● Bahan Tugas Ini
* * * *

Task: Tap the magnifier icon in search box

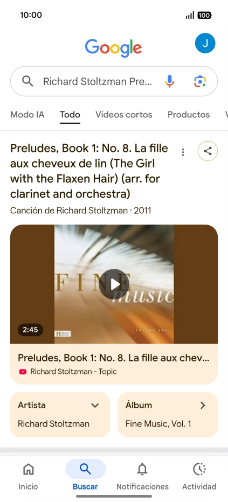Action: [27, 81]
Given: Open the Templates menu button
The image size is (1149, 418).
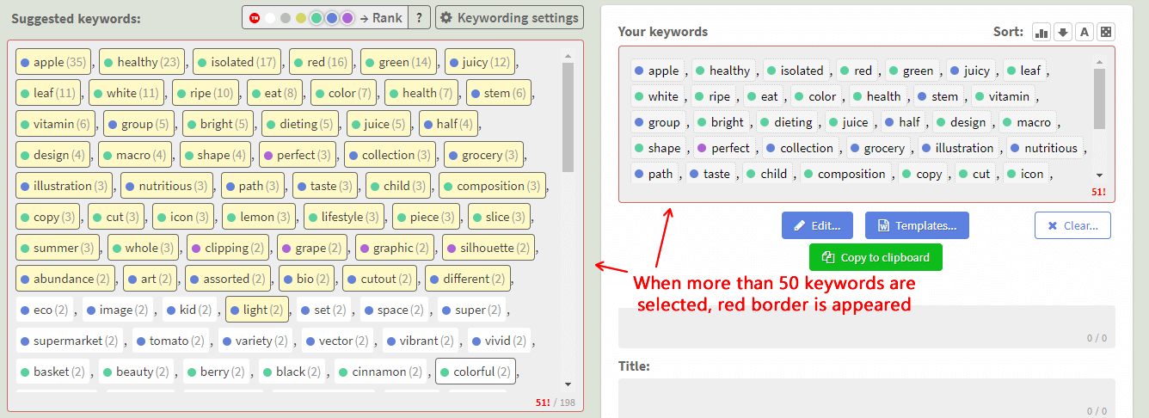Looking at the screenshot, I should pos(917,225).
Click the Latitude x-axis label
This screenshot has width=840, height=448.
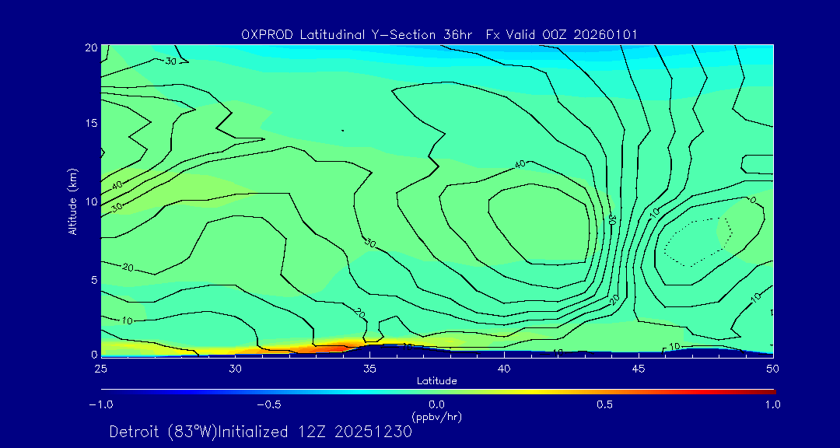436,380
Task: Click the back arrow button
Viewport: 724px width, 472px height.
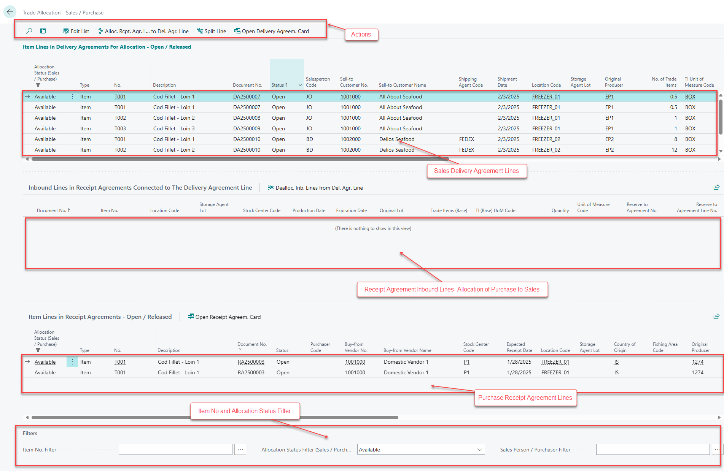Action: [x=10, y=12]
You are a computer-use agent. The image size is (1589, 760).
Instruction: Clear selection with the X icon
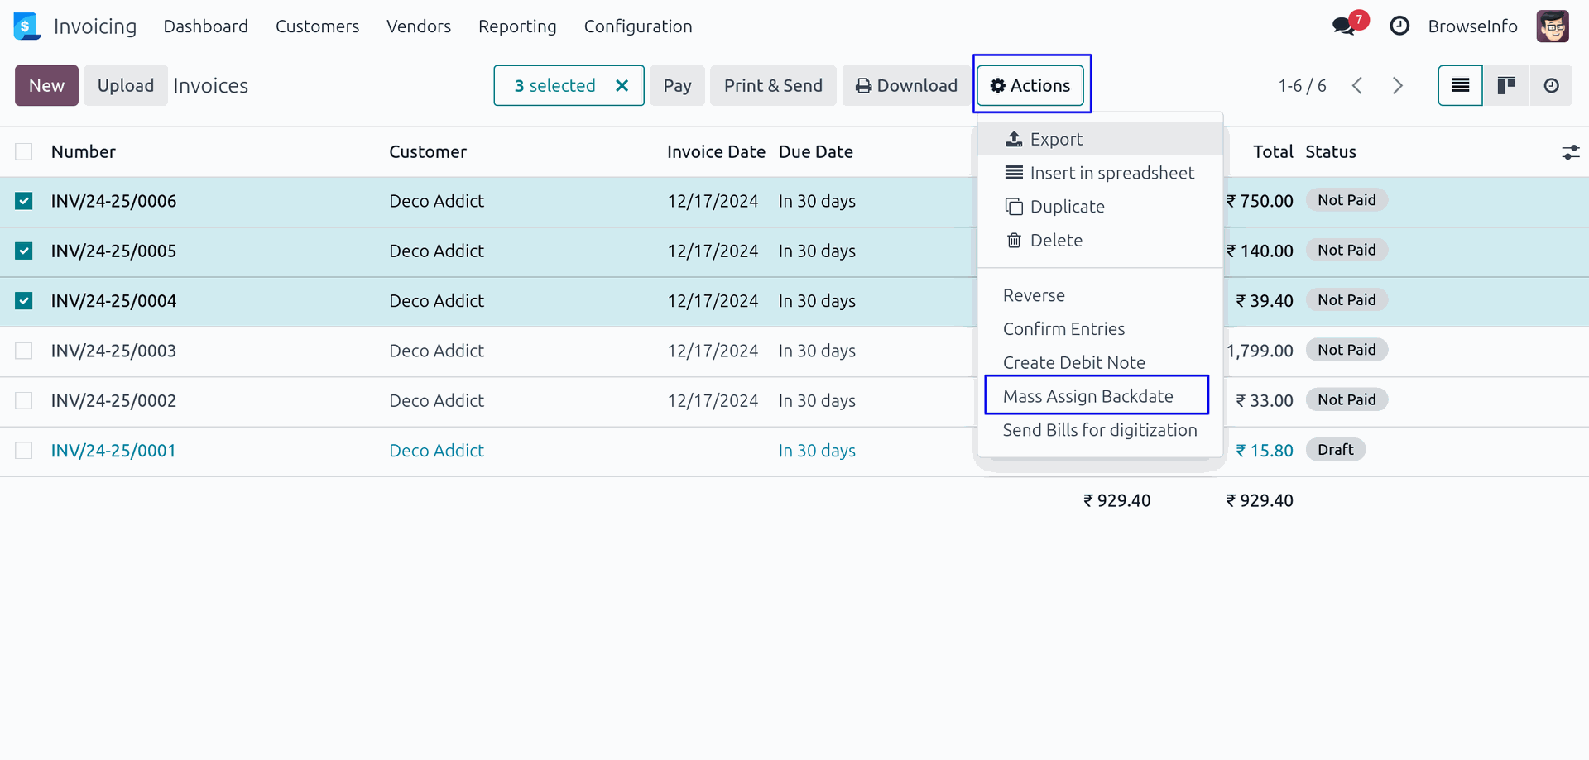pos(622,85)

* * * *

● Petunjuk Tugas
Baris mana saja dalam catatan di atas yang memuat kata "size"? Pilih baris-baris itu dan salin semuanya.

● Jawaban Berikut
The image size is (1149, 418).
You are a computer-use agent. The image size is (1589, 760).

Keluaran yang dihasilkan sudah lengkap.